One of them was Tom Northrup, the long-time head of school while she was a student, and a great friend to this day.

“As one of the few African-Americans, my mom was a little concerned about that,” she said. “And he handled me with such love and care. Everyone there was so good to me, made me feel like I’d been there since kindergarten. And he continues to be a mentor. I always consult with him first on any big decisions. It’s one of the reasons I came back to Middleburg. So many people had invested in me as a young adult, and it’s something you never forget.”

Said Northrup, “I’ve known Porcha since the early 1990s when she enrolled as a middle school student at Hill. It’s been inspiring for me to observe her growth as a young woman who has become a citizen of the world….Perhaps what I admire most about Porcha is her generous heart;  she accepts, respects, and tries to understand everyone.  She’s a bridge-builder.  We need more people to learn from and follow her example.”

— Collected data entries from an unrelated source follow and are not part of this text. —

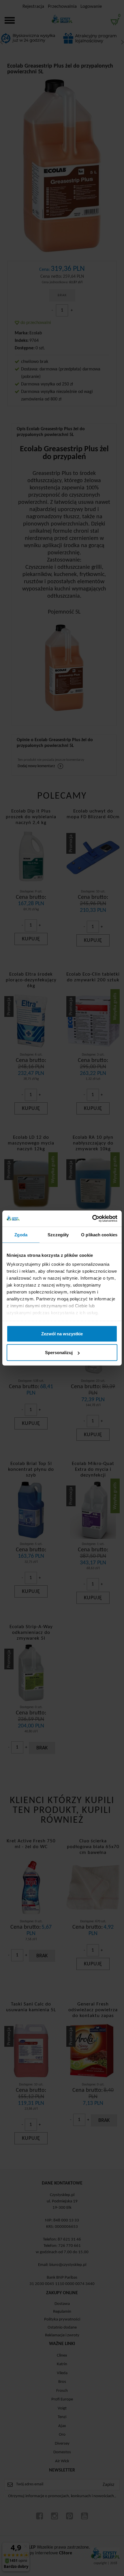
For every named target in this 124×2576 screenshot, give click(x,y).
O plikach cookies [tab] (99, 1234)
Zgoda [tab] (20, 1234)
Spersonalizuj (59, 1352)
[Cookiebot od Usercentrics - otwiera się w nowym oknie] (92, 1218)
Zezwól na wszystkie (62, 1333)
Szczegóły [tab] (58, 1234)
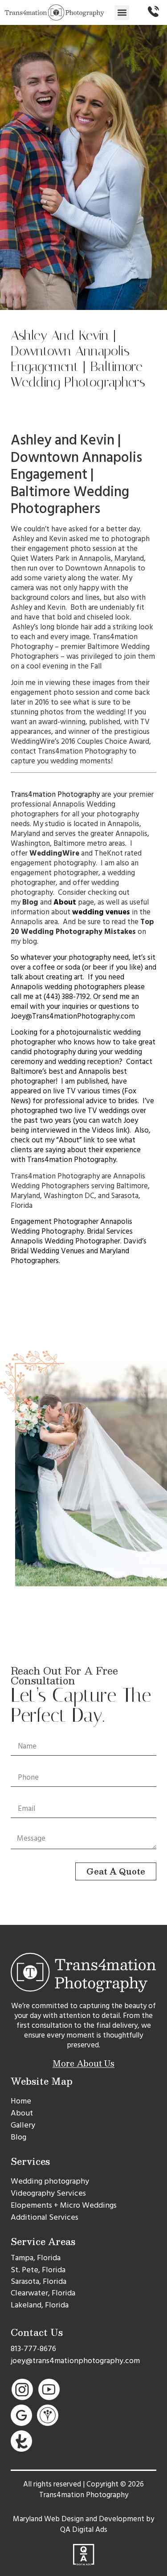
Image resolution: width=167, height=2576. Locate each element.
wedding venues (101, 912)
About (64, 902)
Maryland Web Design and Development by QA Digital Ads (83, 2524)
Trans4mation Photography (55, 794)
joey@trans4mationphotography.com (75, 2360)
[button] (121, 12)
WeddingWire (54, 853)
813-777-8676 (33, 2348)
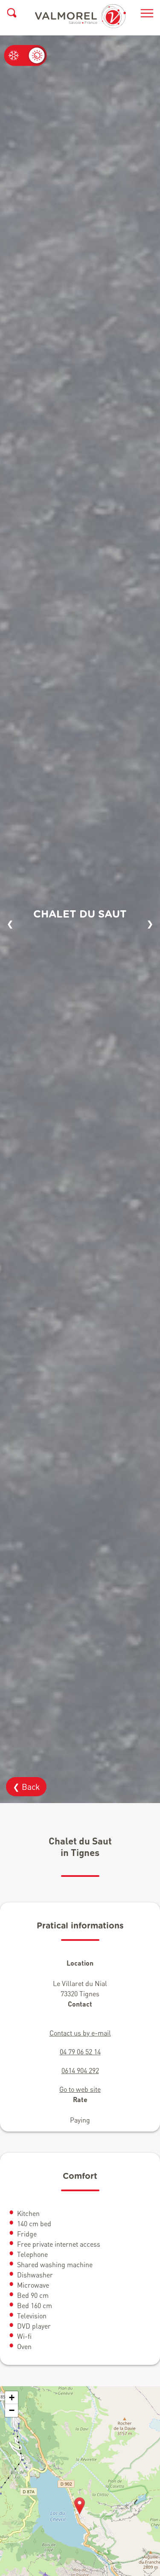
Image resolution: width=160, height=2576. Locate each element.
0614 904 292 (80, 2070)
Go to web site (80, 2089)
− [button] (12, 2410)
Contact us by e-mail (80, 2032)
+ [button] (12, 2397)
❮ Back (26, 1786)
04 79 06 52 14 (80, 2051)
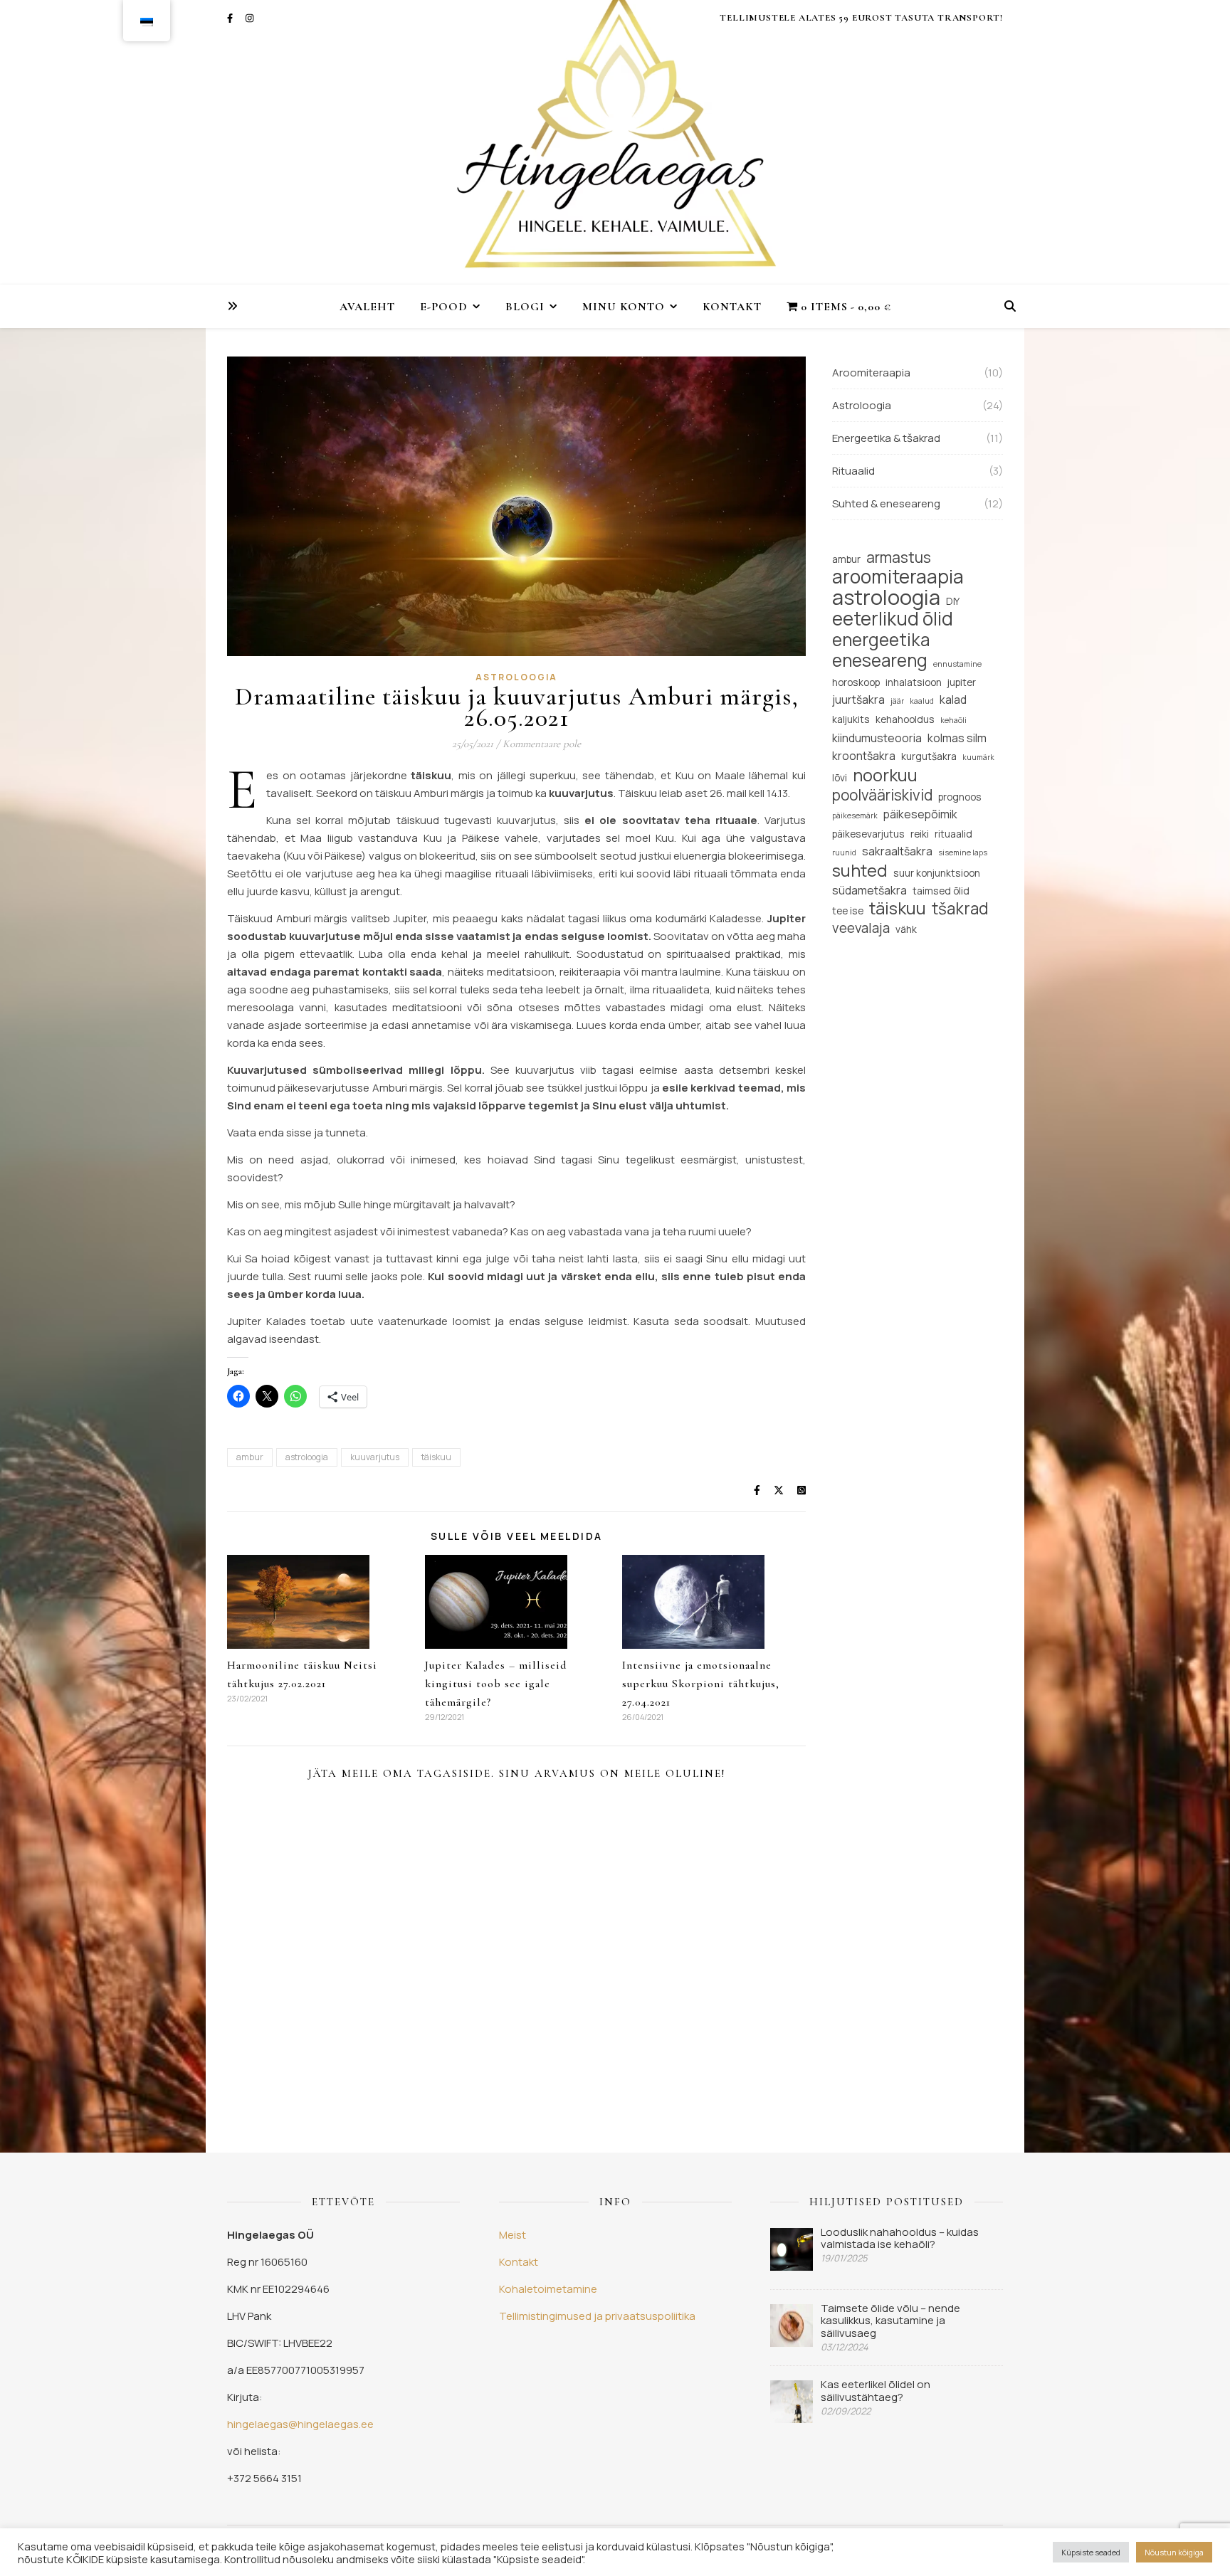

Dodson graduated from Loudoun County High School in 1997, then earned a degree at the Shenandoah University Music Conservatory with a double major in vocal performance (she sang opera) and arts management.

At age 23, she went west to Los Angeles to pursue what she thought might even be a career in acting or singing and stayed there for twenty years. While it did not work out on the performance front, that arts management major clearly paid off.

Needing a job, Dodson initially started as a teaching assistant at LA’s Curtis School, a kindergarten through sixth grade independent school on Mulholland Drive that attracted an upscale clientele. She ended up as a fundraiser and head of diversity and inclusion there, then spent ten years doing more of the same for UCLA’s Department of Neurosurgery.

While at Curtis, she implemented another principal she said first became ingrained at Hill— the importance of giving back. With the legal and financial help from several school families, she formed a nonprofit charity called “Project Knapsack” that sends knapsacks filled with school supplies to students in a half dozen African nations, along with a significant pen pal component.

One of her friends at Shenandoah, Jamal Atkins, was also a good friend of Luvuyo Madasa, the great-grandson of iconic South African leader Nelson Mandela. Both young men were enamored with basketball, and Jamal moved to Africa to help advance the sport. Luvuyo also became involved with Project Knapsack, and since its formation in 2008, more than 40,000 have been distributed in the United States and throughout the continent of Africa.

The Mandela connection also has led to Dodson being a co-producer for Mandela, a musical based on Nelson Mandela’s life that is scheduled to debut on Broadway in 2025. The production debuted at the Young Vic in London in late December of 2022. She was a major fundraising force in helping finance the project, and these days she’s also doing the same line of work at Episcopal High School in Alexandria. A Hill School connection helped her get that job when she moved back to Middleburg in 2020. When Dodson applied for a job at Episcopal, she noticed the name DeButts on the staff directory. She asked her friend, Dorsey DeButts, a long-time Hill administrator, if she happened to know him. Turned out it was Dorsey’s uncle, and after a few kind words on her behalf, Dodson got the job. She’s now the school’s associate director of annual giving and parent programs.

Porcha was raised by her grandparents, Roger and Frances Dodson. Her late and beloved grandfather, Roger Dodson, was a well-known horseman and widely-admired 40-year plus employee of the late Maggie Bryant. Dodson also has great regard for her, adding that, “I would not be where I am today without her.”

And the future?

“I’d love to win a Tony Award for Mandela,” she said. Why not? For this force of nature, the possibilities have always been endless.